Bug Fixes and Other Changes

  • Memory reduction during vocabulary generation.
  • Clarify documentation on return values from tft.compute_and_apply_vocabulary
    and tft.string_to_int.
  • tft.unit now explicitly creates Beam PCollections and validates the
    transformed dataset by writing and then reading it from disk.
  • tft.min, tft.size, tft.sum, tft.scale_to_z_score and tft.bucketize
    now support tf.SparseTensor.
  • Fix to tft.scale_to_z_score so it no longer attempts to divide by 0 when the
    variance is 0.
  • Fix bug where internal graph analysis didn't handle the case where an
    operation has control inputs that are operations (as opposed to tensors).
  • tft.sparse_tensor_to_dense_with_shape added which allows densifying a
    SparseTensor while specifying the resulting Tensor's shape.
  • Add load_transform_graph method to TFTransformOutput to load the transform
    graph without applying it. This has the effect of adding variables to the
    checkpoint when calling it from the training input_fn when using
    tf.Estimator.
  • 'tft.vocabulary' and 'tft.compute_and_apply_vocabulary' now accept an
    optional weights argument. When weights is provided, weighted frequencies
    are used instead of frequencies based on counts.
  • 'tft.quantiles' and 'tft.bucketize' now accept an optoinal weights argument.
    When weights is provided, weighted count is used for quantiles instead of
    the counts themselves.
  • Updated examples to construct the schema using
    dataset_schema.from_feature_spec.
  • Updated the census example to allow the 'education-num' feature to be missing
    and fill in a default value when it is.
  • Depends on tensorflow-metadata>=0.9,<1.
  • Depends on apache-beam[gcp]>=2.6,<3.

Breaking changes

  • We now validate a Schema in its constructor to make sure that it can be
    converted to a feature spec.
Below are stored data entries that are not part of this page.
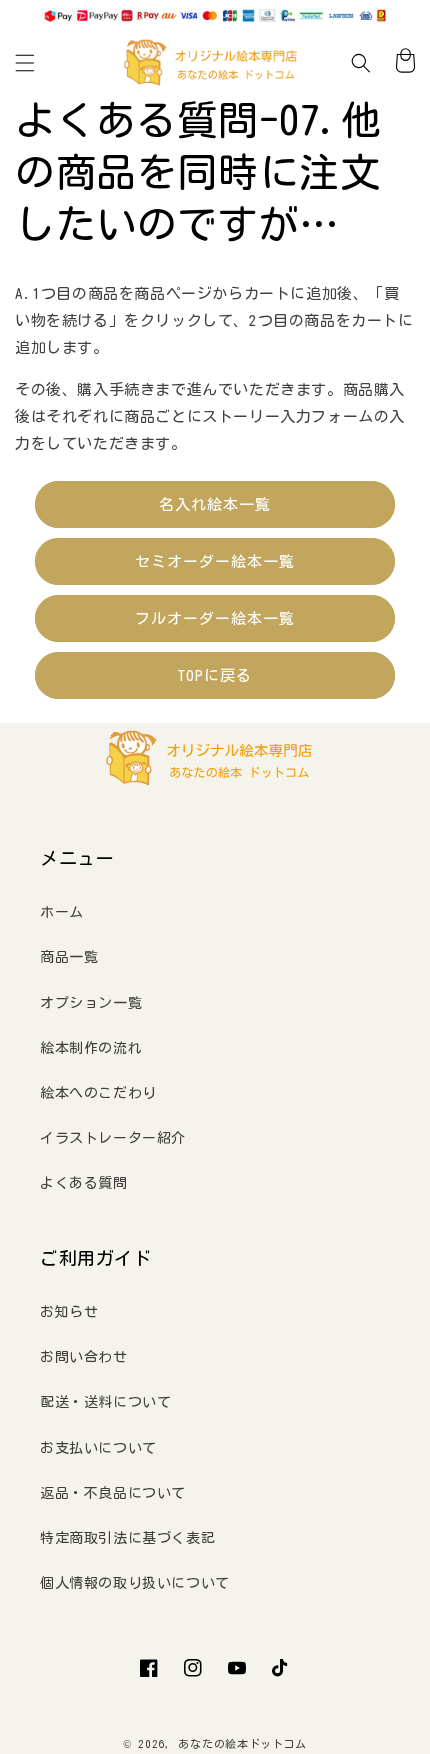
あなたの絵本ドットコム (242, 1743)
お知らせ (69, 1312)
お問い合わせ (84, 1357)
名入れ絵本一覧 (215, 504)
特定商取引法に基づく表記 (127, 1538)
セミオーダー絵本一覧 (215, 561)
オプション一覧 (91, 1003)
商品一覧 (69, 957)
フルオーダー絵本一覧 (215, 618)
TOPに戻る (215, 675)
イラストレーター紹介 (113, 1138)
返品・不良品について (113, 1493)
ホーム (62, 912)
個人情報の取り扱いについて (135, 1583)
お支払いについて (98, 1448)
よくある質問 (84, 1183)
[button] (25, 63)
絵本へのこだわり (98, 1093)
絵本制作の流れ (91, 1048)
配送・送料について (105, 1402)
In particular only tf.int64, tf.string and
    tf.float32 types are allowed.
  • We now disallow default values for FixedColumnRepresentation.
  • It is no longer possible to set a default value in the Schema, and validation
    of shape parameters will occur earlier.
  • Removed Schema.as_batched_placeholders() method.
  • Removed all components of DatasetMetadata except the schema, and removed all
    related classes and code.
  • Removed the merge method for DatasetMetadata and related classes.
  • read_metadata can now only read from a single metadata directory and
    read_metadata and write_metadata no longer accept the versions parameter.
    They now only read/write the JSON format.
  • Requires pre-installed TensorFlow >=1.9,<2.

Deprecations

  • apply_function is no longer needed and is deprecated.
    apply_function(fn, *args) is now equivalent to fn(*args). tf.Transform
    is able to handle while loops and tables without the user wrapping the
    function call in apply_function.